→ **Data for the task**
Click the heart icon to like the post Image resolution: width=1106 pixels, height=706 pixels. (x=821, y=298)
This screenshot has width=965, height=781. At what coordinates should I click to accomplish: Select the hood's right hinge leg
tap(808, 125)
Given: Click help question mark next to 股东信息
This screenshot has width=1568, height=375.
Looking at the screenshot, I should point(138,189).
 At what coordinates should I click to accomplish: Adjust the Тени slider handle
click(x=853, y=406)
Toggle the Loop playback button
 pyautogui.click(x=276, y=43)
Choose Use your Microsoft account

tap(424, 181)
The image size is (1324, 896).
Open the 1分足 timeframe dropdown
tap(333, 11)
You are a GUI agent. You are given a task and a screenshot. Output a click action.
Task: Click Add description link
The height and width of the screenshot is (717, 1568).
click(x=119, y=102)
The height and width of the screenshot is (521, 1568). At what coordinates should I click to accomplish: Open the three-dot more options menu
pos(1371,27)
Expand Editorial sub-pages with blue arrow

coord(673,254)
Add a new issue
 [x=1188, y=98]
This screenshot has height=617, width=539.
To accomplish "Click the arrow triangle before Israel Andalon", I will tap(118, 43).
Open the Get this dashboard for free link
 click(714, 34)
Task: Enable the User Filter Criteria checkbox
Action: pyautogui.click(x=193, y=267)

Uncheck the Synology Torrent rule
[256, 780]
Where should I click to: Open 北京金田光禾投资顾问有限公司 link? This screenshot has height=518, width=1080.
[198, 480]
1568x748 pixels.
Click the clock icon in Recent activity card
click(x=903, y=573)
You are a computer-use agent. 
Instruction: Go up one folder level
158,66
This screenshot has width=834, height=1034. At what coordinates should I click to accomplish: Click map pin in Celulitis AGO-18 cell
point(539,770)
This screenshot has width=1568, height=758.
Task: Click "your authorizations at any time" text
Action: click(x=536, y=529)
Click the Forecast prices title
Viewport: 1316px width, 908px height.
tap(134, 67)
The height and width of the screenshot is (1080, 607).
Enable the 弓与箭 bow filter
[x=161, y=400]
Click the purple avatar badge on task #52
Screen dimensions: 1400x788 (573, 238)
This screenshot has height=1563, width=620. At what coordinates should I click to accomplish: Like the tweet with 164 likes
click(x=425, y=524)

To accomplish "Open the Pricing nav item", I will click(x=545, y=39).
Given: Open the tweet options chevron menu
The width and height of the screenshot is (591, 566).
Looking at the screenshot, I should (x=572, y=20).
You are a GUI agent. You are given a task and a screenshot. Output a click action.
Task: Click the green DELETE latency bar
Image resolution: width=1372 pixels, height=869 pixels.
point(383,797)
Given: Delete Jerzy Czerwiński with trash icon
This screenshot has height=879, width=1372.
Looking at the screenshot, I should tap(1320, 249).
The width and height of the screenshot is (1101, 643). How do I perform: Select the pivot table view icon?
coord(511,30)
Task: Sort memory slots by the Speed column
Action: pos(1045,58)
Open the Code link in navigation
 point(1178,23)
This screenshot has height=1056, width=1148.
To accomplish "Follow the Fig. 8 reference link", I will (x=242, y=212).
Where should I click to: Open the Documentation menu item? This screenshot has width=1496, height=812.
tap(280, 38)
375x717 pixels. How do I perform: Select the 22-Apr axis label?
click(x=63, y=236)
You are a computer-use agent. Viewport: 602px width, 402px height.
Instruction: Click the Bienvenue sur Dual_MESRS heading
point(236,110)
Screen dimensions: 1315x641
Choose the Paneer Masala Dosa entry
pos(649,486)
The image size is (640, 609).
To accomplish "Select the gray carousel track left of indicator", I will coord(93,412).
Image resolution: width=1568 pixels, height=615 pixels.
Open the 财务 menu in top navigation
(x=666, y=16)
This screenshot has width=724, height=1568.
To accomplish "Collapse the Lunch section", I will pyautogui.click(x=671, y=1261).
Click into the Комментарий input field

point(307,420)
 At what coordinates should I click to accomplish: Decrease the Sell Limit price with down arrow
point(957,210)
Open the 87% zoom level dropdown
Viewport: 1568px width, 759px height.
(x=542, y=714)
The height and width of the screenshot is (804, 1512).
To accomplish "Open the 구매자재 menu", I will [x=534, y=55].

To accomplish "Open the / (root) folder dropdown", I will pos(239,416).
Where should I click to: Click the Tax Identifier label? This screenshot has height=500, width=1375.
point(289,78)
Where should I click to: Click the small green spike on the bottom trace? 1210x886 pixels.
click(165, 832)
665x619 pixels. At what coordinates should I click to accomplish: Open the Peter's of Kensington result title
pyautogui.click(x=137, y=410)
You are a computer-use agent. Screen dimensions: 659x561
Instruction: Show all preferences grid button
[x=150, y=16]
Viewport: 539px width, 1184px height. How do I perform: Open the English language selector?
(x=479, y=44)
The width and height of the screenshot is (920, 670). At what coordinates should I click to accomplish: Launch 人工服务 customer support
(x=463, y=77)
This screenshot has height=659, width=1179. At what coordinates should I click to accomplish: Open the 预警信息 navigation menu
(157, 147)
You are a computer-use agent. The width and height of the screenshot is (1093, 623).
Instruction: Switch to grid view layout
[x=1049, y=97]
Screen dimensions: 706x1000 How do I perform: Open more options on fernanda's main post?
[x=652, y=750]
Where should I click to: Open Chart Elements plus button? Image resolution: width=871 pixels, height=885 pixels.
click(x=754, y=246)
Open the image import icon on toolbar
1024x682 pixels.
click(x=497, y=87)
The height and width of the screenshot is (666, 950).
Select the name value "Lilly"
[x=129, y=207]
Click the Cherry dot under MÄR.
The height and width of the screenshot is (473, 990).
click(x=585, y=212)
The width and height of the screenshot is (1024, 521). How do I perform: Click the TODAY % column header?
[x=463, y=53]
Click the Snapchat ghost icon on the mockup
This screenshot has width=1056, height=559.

→ **Requirement**
The data above needs to be retyped in full, exactly as given.

→ **Result below**
Click the heart icon to like the post Image resolution: width=1106 pixels, height=706 pixels. (x=821, y=298)
This screenshot has width=965, height=781. At what coordinates should I click to accomplish: Select the hood's right hinge leg
tap(808, 125)
Given: Click help question mark next to 股东信息
This screenshot has width=1568, height=375.
Looking at the screenshot, I should point(138,189).
 At what coordinates should I click to accomplish: Adjust the Тени slider handle
click(x=853, y=406)
Toggle the Loop playback button
 pyautogui.click(x=276, y=43)
Choose Use your Microsoft account

tap(424, 181)
The image size is (1324, 896).
Open the 1分足 timeframe dropdown
tap(333, 11)
You are a GUI agent. You are given a task and a screenshot. Output a click action.
Task: Click Add description link
The height and width of the screenshot is (717, 1568).
click(x=119, y=102)
The height and width of the screenshot is (521, 1568). At what coordinates should I click to accomplish: Open the three-dot more options menu
pos(1371,27)
Expand Editorial sub-pages with blue arrow

coord(673,254)
Add a new issue
 [x=1188, y=98]
This screenshot has height=617, width=539.
To accomplish "Click the arrow triangle before Israel Andalon", I will tap(118, 43).
Open the Get this dashboard for free link
 click(714, 34)
Task: Enable the User Filter Criteria checkbox
Action: pyautogui.click(x=193, y=267)

Uncheck the Synology Torrent rule
[256, 780]
Where should I click to: Open 北京金田光禾投资顾问有限公司 link? This screenshot has height=518, width=1080.
[198, 480]
1568x748 pixels.
Click the clock icon in Recent activity card
click(x=903, y=573)
You are a computer-use agent. 
Instruction: Go up one folder level
158,66
This screenshot has width=834, height=1034. At what coordinates should I click to accomplish: Click map pin in Celulitis AGO-18 cell
point(539,770)
This screenshot has width=1568, height=758.
Task: Click "your authorizations at any time" text
Action: click(x=536, y=529)
Click the Forecast prices title
Viewport: 1316px width, 908px height.
tap(134, 67)
The height and width of the screenshot is (1080, 607).
Enable the 弓与箭 bow filter
[x=161, y=400]
Click the purple avatar badge on task #52
Screen dimensions: 1400x788 (573, 238)
This screenshot has height=1563, width=620. At what coordinates should I click to accomplish: Like the tweet with 164 likes
click(x=425, y=524)

To accomplish "Open the Pricing nav item", I will click(x=545, y=39).
Given: Open the tweet options chevron menu
The width and height of the screenshot is (591, 566).
Looking at the screenshot, I should (x=572, y=20).
You are a GUI agent. You are given a task and a screenshot. Output a click action.
Task: Click the green DELETE latency bar
Image resolution: width=1372 pixels, height=869 pixels.
point(383,797)
Given: Delete Jerzy Czerwiński with trash icon
This screenshot has height=879, width=1372.
Looking at the screenshot, I should tap(1320, 249).
The width and height of the screenshot is (1101, 643). How do I perform: Select the pivot table view icon?
coord(511,30)
Task: Sort memory slots by the Speed column
Action: pos(1045,58)
Open the Code link in navigation
 point(1178,23)
This screenshot has height=1056, width=1148.
To accomplish "Follow the Fig. 8 reference link", I will (x=242, y=212).
Where should I click to: Open the Documentation menu item? This screenshot has width=1496, height=812.
tap(280, 38)
375x717 pixels. How do I perform: Select the 22-Apr axis label?
click(x=63, y=236)
You are a computer-use agent. Viewport: 602px width, 402px height.
Instruction: Click the Bienvenue sur Dual_MESRS heading
point(236,110)
Screen dimensions: 1315x641
Choose the Paneer Masala Dosa entry
pos(649,486)
The image size is (640, 609).
To accomplish "Select the gray carousel track left of indicator", I will coord(93,412).
Image resolution: width=1568 pixels, height=615 pixels.
Open the 财务 menu in top navigation
(x=666, y=16)
This screenshot has width=724, height=1568.
To accomplish "Collapse the Lunch section", I will pyautogui.click(x=671, y=1261).
Click into the Комментарий input field

point(307,420)
 At what coordinates should I click to accomplish: Decrease the Sell Limit price with down arrow
point(957,210)
Open the 87% zoom level dropdown
Viewport: 1568px width, 759px height.
(x=542, y=714)
The height and width of the screenshot is (804, 1512).
To accomplish "Open the 구매자재 menu", I will [x=534, y=55].

To accomplish "Open the / (root) folder dropdown", I will pos(239,416).
Where should I click to: Click the Tax Identifier label? This screenshot has height=500, width=1375.
point(289,78)
Where should I click to: Click the small green spike on the bottom trace? 1210x886 pixels.
click(165, 832)
665x619 pixels. At what coordinates should I click to accomplish: Open the Peter's of Kensington result title
pyautogui.click(x=137, y=410)
You are a computer-use agent. Screen dimensions: 659x561
Instruction: Show all preferences grid button
[x=150, y=16]
Viewport: 539px width, 1184px height. How do I perform: Open the English language selector?
(x=479, y=44)
The width and height of the screenshot is (920, 670). At what coordinates should I click to accomplish: Launch 人工服务 customer support
(x=463, y=77)
This screenshot has height=659, width=1179. At what coordinates should I click to accomplish: Open the 预警信息 navigation menu
(157, 147)
You are a computer-use agent. The width and height of the screenshot is (1093, 623).
Instruction: Switch to grid view layout
[x=1049, y=97]
Screen dimensions: 706x1000 How do I perform: Open more options on fernanda's main post?
[x=652, y=750]
Where should I click to: Open Chart Elements plus button? Image resolution: width=871 pixels, height=885 pixels.
click(x=754, y=246)
Open the image import icon on toolbar
1024x682 pixels.
click(x=497, y=87)
The height and width of the screenshot is (666, 950).
Select the name value "Lilly"
[x=129, y=207]
Click the Cherry dot under MÄR.
The height and width of the screenshot is (473, 990).
click(x=585, y=212)
The width and height of the screenshot is (1024, 521). How do I perform: Click the TODAY % column header?
[x=463, y=53]
Click the Snapchat ghost icon on the mockup
This screenshot has width=1056, height=559.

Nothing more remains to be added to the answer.